• Task brief
Each record in the material below must be written out again exactly.

• Source data

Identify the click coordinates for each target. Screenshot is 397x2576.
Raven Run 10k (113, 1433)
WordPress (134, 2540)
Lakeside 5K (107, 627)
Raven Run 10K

• Exercise solution
Identify the click coordinates for each target. Screenshot is 397x2576.
Raven Run 10k (113, 1433)
WordPress (134, 2540)
Lakeside 5K (107, 627)
Raven Run 10K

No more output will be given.